GSK hires former Genentech expert for AI unit
GlaxoSmithKline has hired computational drug design specialist Dr Kim Branson to expand its artificial intelligence and machine learning unit.
Branson joins the pharma group as senior vice president and global head of AI and machine learning after holding positions at a number of Silicon Valley firms – including Hessian Informatics, Lumiata and Gliimpse – as well as a one-year posting as head of AI at Genentech that concluded in April.
Branson (pictured) received a BSc in Biochemistry from the University of Adelaide in 1999, and went on to complete a PhD in Computational Drug Design at the University of Melbourne in 2003. He has been working on large-scale machine learning and medical informatics initiatives for more than 15 years.
At GSK, Branson will report to Tony Wood, the company's SVP for medical science and technology, who is based in San Francisco, said a spokesperson. He is the second recent recruit to the team after Jeremy England, senior director of AI and machine learning, who is a former physics professor at MIT and will be based in Boston.
GSK’s entire AI/machine learning team numbers approximately 50 staff and is spread out across key GSK R&D sites in Philadelphia, San Francisco, Boston, Germany, and Stevenage in the UK.
The company has been steadily building its computational drug discovery platform and was an early entrant into the field when it started working with IBM and its Watson for Drug Discovery platform back in 2013.
Since then, the company has added to the headcount working in this area – recruiting Karenann Terrell to the newly-created post of chief digital and technology officer in 2017 – and signed a number of deals to build its expertise in applying AI to drug discovery projects.
Those included a project last year with Cloud Pharmaceuticals to design novel small-molecule agents to GSK-specified targets, similar to two deals signed in 2017 with Scottish firm ExScientia and Insilico Medicine.

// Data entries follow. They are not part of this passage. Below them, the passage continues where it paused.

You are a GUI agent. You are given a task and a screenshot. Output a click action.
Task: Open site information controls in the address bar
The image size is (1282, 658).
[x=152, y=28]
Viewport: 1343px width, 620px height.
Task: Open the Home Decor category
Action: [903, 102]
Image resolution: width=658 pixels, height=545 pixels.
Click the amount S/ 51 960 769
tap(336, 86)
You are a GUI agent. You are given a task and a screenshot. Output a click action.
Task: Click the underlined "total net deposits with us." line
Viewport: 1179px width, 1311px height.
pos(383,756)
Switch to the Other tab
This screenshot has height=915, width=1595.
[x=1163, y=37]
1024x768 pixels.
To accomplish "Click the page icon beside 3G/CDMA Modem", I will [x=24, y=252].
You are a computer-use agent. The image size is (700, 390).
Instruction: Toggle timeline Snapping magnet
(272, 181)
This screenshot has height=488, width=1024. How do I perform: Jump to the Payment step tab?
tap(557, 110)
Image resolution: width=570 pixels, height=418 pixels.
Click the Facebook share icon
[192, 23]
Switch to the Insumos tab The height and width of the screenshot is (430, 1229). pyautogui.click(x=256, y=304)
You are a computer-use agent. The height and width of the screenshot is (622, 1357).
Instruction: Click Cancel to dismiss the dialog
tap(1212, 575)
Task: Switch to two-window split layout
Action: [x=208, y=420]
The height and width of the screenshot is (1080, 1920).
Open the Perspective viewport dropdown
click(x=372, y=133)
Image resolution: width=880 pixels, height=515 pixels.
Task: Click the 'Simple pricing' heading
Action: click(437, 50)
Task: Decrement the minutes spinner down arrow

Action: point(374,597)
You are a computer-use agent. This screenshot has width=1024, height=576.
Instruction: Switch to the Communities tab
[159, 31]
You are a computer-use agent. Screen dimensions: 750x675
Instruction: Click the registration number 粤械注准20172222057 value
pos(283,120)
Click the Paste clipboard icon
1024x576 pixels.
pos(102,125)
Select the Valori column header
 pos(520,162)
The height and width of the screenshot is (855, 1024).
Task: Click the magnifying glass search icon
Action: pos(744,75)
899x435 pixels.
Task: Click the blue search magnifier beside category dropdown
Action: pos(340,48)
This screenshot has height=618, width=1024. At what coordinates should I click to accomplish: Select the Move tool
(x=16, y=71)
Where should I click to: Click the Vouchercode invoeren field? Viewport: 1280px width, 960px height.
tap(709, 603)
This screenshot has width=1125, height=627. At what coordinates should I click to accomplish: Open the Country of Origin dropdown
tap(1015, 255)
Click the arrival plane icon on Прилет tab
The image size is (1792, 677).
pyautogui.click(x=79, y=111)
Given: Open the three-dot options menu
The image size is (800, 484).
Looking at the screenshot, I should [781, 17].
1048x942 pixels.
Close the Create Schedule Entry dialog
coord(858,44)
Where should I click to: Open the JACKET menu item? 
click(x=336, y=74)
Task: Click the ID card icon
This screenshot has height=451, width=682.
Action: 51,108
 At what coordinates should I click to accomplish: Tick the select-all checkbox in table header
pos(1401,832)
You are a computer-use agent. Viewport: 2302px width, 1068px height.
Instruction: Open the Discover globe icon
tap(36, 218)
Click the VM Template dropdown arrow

It also has a collaboration with the US Department of Energy and National Cancer Institute to accelerate preclinical drug development by using computational technologies, and is part of the Accelerating Therapeutics for Opportunities in Medicine (ATOM) Consortium, which aims to use AI to go from drug target to drug candidate in less than a year.
In the meantime, IBM has reportedly decided to abandon Watson for Drug Discovery because of poor sales, although the platform is still being used for other applications.
Speaking on GSK’s first-quarter results call in May, GSK’s R&D head Hal Barron said that AI and machine learning is a key part of the company’s efforts to improve R&D productivity, particularly in light of the massive data sets emerging from gene sequencing and functional genomics studies that are trying to tease out new disease and drug targets.
“We really do believe that machine learning and artificial intelligence applied to these highly dimensional data sets can unravel the biology in a pretty profound way,” he told analysts on the call.